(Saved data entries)
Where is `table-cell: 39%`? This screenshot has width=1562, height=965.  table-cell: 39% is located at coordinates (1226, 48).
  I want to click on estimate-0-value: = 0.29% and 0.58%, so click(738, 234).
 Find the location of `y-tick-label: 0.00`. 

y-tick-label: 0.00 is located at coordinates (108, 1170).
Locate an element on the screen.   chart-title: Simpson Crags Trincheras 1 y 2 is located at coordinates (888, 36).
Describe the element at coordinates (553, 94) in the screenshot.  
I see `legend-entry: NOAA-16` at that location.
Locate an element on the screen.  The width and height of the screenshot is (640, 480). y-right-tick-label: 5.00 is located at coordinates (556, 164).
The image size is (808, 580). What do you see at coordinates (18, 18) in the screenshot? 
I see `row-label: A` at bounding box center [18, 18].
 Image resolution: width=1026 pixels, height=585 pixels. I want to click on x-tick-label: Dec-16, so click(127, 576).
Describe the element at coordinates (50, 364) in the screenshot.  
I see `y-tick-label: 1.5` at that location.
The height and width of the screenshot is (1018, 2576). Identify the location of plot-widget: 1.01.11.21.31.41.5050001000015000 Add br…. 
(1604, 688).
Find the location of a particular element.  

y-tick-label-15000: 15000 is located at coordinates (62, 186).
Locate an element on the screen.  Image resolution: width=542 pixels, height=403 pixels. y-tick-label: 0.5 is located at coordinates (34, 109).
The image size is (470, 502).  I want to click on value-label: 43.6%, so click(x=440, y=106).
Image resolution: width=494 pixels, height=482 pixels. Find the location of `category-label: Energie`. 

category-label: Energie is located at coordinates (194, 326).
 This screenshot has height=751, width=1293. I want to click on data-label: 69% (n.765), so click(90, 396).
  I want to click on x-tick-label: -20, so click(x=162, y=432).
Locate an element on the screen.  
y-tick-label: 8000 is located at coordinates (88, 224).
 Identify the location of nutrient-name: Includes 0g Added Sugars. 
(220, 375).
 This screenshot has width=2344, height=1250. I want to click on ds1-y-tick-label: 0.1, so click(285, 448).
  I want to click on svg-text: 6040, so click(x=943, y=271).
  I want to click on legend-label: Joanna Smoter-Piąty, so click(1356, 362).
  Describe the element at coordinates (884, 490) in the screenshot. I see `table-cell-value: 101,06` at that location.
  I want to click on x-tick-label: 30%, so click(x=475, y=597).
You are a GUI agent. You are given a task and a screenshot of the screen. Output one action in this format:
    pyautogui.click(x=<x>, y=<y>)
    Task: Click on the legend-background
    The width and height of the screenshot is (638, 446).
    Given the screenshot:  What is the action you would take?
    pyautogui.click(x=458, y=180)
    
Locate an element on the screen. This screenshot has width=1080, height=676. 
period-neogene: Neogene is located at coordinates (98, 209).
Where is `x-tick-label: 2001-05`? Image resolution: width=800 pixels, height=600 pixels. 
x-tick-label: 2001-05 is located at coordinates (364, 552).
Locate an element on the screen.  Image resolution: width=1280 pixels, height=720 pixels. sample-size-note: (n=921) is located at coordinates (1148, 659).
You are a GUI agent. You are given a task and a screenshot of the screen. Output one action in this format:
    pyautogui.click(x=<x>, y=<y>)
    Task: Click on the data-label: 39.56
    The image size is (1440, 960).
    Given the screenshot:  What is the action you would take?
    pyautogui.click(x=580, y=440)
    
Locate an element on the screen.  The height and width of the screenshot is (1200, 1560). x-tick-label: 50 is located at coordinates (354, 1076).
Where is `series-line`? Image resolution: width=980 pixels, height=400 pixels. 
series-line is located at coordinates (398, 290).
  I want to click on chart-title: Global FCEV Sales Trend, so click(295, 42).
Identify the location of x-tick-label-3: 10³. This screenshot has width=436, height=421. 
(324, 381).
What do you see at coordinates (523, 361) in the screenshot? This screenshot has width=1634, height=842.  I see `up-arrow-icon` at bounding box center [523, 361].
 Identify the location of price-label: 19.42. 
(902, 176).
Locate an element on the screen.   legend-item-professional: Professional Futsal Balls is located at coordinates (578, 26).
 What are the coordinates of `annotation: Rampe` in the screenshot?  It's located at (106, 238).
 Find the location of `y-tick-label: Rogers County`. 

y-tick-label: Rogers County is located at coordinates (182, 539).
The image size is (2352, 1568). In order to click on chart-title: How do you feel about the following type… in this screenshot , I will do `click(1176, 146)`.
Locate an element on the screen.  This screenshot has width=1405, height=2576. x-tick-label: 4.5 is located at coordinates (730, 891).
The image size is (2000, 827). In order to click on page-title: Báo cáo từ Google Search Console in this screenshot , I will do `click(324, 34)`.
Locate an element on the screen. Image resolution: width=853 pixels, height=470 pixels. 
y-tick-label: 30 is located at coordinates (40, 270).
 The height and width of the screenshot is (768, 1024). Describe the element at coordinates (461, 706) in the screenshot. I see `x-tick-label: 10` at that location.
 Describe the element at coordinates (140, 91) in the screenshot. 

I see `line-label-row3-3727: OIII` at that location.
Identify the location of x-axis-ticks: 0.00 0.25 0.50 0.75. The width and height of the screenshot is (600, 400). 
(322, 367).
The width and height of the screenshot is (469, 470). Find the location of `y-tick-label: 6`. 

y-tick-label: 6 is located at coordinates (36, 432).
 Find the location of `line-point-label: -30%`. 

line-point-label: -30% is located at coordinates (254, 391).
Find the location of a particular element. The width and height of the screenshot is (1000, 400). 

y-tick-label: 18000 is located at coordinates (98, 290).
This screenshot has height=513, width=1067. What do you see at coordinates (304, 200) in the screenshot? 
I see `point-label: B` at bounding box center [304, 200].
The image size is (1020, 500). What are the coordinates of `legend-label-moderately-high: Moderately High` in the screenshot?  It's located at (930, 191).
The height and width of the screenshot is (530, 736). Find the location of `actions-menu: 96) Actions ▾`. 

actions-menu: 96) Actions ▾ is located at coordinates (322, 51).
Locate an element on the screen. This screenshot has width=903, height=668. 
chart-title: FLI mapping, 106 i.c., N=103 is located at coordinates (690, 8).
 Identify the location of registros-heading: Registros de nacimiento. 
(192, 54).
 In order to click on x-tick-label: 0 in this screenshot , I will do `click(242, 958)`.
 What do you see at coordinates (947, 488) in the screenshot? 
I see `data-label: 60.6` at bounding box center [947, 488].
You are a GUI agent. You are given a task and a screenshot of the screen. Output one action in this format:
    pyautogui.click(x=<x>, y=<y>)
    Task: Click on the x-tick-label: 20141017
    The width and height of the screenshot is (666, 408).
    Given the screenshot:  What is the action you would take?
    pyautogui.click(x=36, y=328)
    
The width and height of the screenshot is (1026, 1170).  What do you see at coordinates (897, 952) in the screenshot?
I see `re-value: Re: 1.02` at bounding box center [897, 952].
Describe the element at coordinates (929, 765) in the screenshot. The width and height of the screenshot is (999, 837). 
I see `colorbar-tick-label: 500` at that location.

Problem requirements: Copy out every line of the data above that contains the string "What".

Your solution:
The image size is (808, 580). What do you see at coordinates (18, 18) in the screenshot? 
    Given the screenshot:  What is the action you would take?
    Given the screenshot:  What is the action you would take?
What do you see at coordinates (523, 361) in the screenshot? This screenshot has width=1634, height=842.  I see `up-arrow-icon` at bounding box center [523, 361].
 What are the coordinates of `annotation: Rampe` in the screenshot?  It's located at (106, 238).
This screenshot has height=513, width=1067. What do you see at coordinates (304, 200) in the screenshot? 
The image size is (1020, 500). What are the coordinates of `legend-label-moderately-high: Moderately High` in the screenshot?  It's located at (930, 191).
 What do you see at coordinates (947, 488) in the screenshot? 
    Given the screenshot:  What is the action you would take?
The width and height of the screenshot is (1026, 1170).  What do you see at coordinates (897, 952) in the screenshot?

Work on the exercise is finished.